El olvido es también un ejercicio problemático. El drama de Space no se puede reducir al dolor de los deudos y a las pérdidas de todo tipo de los propietarios. Esto ni es ni se puede reducir a un asunto privado. Por eso es indispensable que se convierta en un acontecimiento.
¿Qué significa que un hecho cualquiera se convierta en acontecimiento? Significa elevarlo a una condición magnífica que impida que se olvide y que obligue a que las cosas conectadas con él cambien radicalmente a partir de ese momento. Que el colapso de Space se convierta en un acontecimiento quiere decir que en adelante la cadena de producción del sector de la construcción tiene que cambiar, que los procesos regulatorios y de control de las entidades estatales sobre la construcción deben reformarse y que los patrones culturales y económicos de consumo de vivienda deben modificarse.
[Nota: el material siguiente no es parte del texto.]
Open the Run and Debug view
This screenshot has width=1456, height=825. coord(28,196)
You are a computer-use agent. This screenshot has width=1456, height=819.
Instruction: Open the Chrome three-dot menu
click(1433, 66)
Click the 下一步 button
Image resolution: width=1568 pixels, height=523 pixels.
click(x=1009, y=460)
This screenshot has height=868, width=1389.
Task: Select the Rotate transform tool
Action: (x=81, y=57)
De esta manera comprendo la intervención del alcalde Aníbal Gaviria el lunes 29 de octubre. La claridad del mandatario trasmite el mensaje de quien tiene la intención de que a partir de esta calamidad muchas otras cosas cambien: la legislación nacional, los criterios del plan de ordenamiento territorial, la vigilancia pública sobre el desempeño de los constructores, la prioridad de las personas sobre las empresas.
Entre tanta amargura, los gremios agravan las cosas. Los directivos nacionales de la Lonja y Camacol han sacado a relucir su falta de sensibilidad y civismo; el cinismo de culpar al regulador y exculpar todo error propio. Corroboran las críticas de Gabriel Harry a la dirigencia gremial del país (El Colombiano, 20.10.13).